Our sample size was large enough to identify a number of clinically relevant features in developing a model to predict remission for major depressive disorder even after controlling for both severity and treatment settings. These results do not address whether similar or different baseline features would be negatively associated with remission for other antidepressant medications or whether results would differ for psychotherapy or combination(s) of antidepressant treatments.

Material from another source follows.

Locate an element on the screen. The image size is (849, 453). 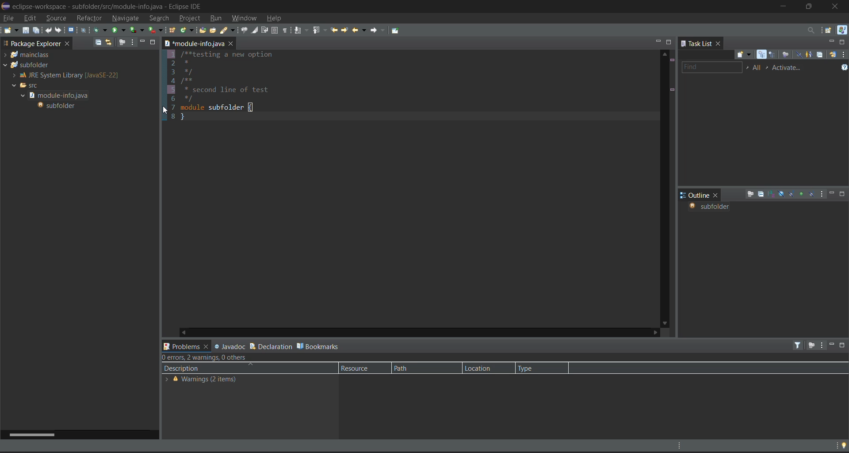
filters is located at coordinates (799, 345).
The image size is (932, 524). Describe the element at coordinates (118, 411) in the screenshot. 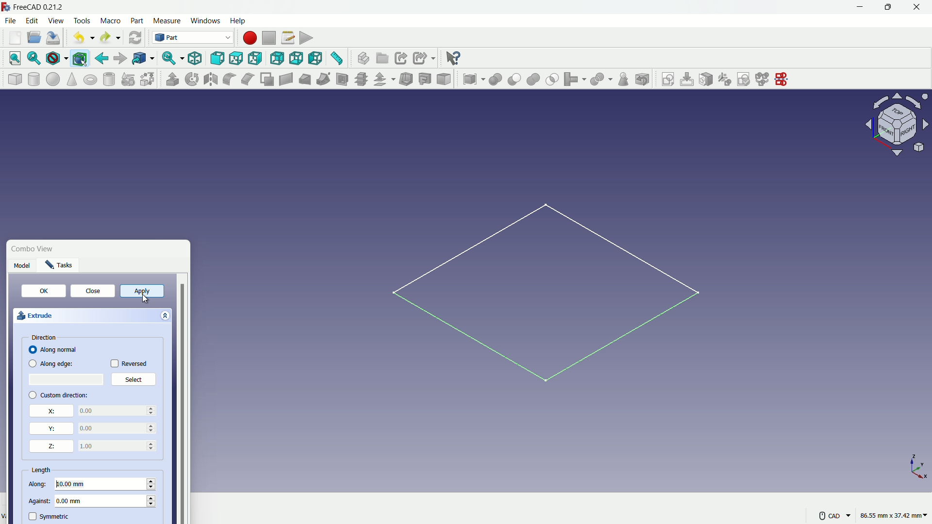

I see `0.00` at that location.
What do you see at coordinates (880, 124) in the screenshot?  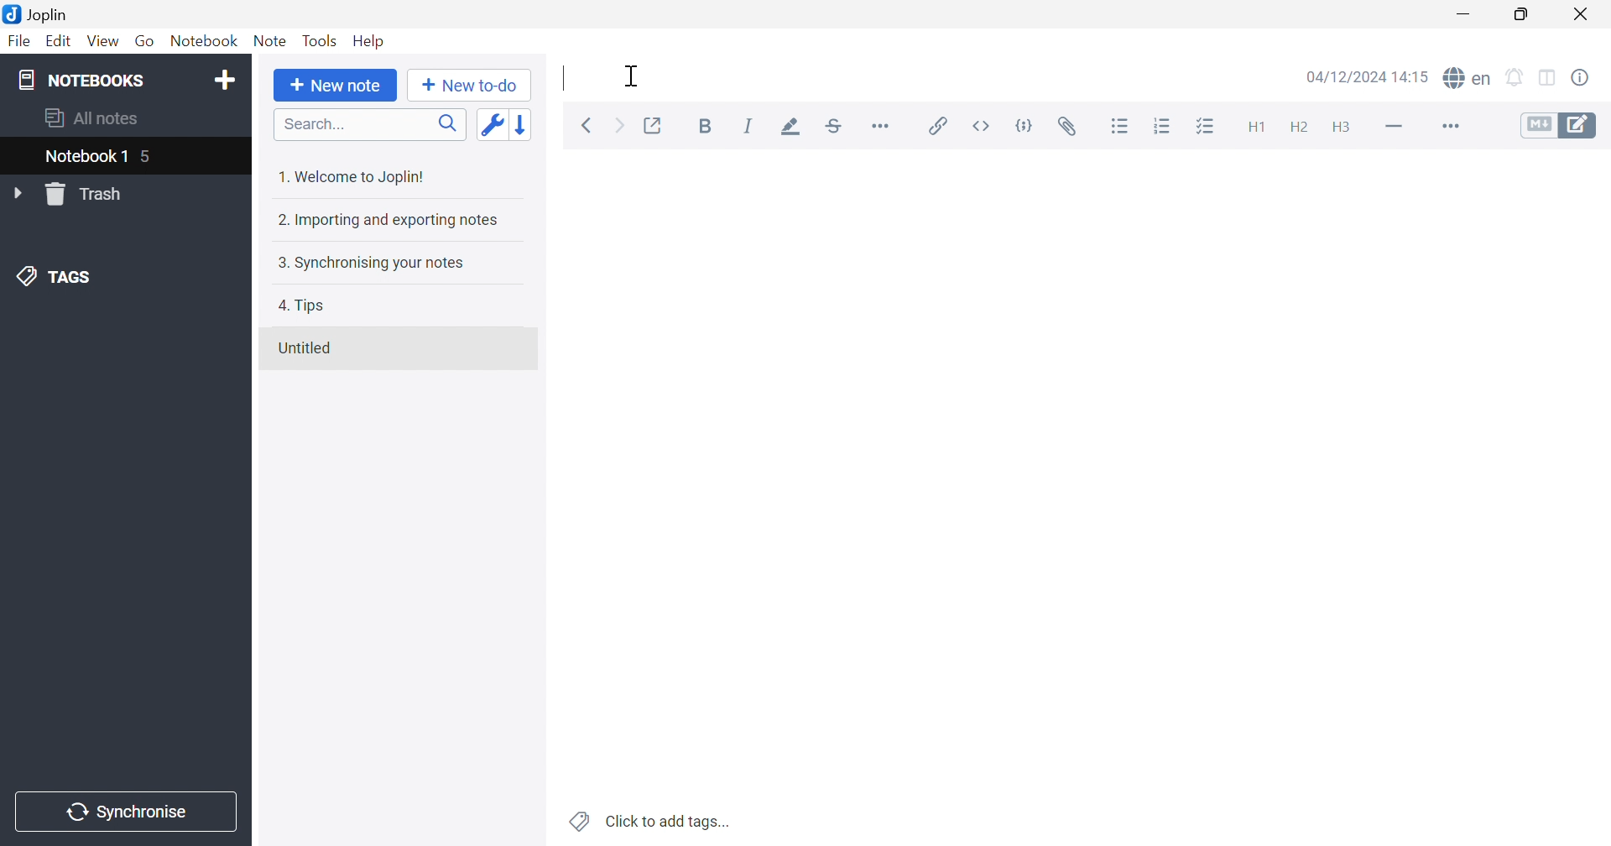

In our sample, being married or living with someone appeared to have a positive effect on the overall remission rates; married or cohabiting patients met criteria for treatment response with greater frequency than single participants. Although Hagerty and Williams
(68) found that patients living alone were more likely to drop out of treatment, our findings indicate that participants who were unmarried or living alone did not drop out early and yet had lower remission rates. Not all studies have found social support to be a significant predictor of treatment outcome
(69,
70), but most have suggested social support and, even more specifically, marital status as positive predictors of response.
Study limitations include open treatment design, the use of a single antidepressant agent (citalopram), and the lack of placebo control. Nonspecific treatment effects undoubtedly accounted for some unknown proportion of the acute response or remission rates
(71). Additional studies with other antidepressant medications are needed to determine whether the current findings are generalizable to other medications.
These results highlight the need for longer treatment duration and more vigorous medication dosing than is current practice in order to achieve optimal remission rates. Informed triage or critical decision points (i.e., the discontinuation of patients who experience minimal benefit after 6–9 weeks of treatment) allow for extended dosing for those who are benefiting, while curtailing extended treatment for those who experience minimal benefit after a substantial treatment period. The measurement-based care methods used in this study were easily implemented in actual practice. Controlled trials of this approach in practice are recommended.